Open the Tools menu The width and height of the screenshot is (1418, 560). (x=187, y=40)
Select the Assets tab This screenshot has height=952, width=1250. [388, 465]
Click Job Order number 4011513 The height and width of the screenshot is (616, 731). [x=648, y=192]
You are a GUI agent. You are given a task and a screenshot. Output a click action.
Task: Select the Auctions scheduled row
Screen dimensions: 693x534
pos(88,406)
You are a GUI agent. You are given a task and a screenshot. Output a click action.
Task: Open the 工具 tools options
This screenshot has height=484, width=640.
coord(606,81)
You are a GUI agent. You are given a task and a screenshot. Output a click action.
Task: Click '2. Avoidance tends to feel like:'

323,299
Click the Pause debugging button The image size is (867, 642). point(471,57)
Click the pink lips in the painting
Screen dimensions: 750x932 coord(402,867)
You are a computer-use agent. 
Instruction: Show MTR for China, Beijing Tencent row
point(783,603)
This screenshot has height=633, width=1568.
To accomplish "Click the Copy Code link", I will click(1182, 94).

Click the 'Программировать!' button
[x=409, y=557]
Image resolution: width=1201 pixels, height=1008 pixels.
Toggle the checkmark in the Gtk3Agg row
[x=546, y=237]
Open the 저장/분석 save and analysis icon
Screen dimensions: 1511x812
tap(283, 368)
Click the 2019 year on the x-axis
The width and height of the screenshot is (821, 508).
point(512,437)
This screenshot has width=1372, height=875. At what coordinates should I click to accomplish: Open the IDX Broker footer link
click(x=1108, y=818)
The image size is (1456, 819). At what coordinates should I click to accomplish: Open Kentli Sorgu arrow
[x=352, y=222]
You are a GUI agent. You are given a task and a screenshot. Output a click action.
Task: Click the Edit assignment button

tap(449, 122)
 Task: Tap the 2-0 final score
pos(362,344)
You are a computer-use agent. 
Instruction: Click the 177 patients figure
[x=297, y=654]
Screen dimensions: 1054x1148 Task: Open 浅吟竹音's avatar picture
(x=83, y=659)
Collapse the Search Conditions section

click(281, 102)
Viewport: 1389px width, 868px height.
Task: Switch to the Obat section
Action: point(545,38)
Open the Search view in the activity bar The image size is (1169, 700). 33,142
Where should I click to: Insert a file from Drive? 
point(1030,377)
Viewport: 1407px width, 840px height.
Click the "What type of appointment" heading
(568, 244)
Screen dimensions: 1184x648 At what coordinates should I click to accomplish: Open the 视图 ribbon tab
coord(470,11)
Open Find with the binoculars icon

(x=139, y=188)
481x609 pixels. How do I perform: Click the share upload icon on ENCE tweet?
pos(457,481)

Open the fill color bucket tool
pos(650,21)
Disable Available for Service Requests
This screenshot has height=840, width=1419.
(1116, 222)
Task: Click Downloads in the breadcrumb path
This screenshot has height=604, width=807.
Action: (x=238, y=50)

- - - - - - -

Task brief: In the entries above, some lines hold the string "Select". Copy each of them.

Result of this task:
Select the Assets tab This screenshot has height=952, width=1250. [388, 465]
Task: Select the Auctions scheduled row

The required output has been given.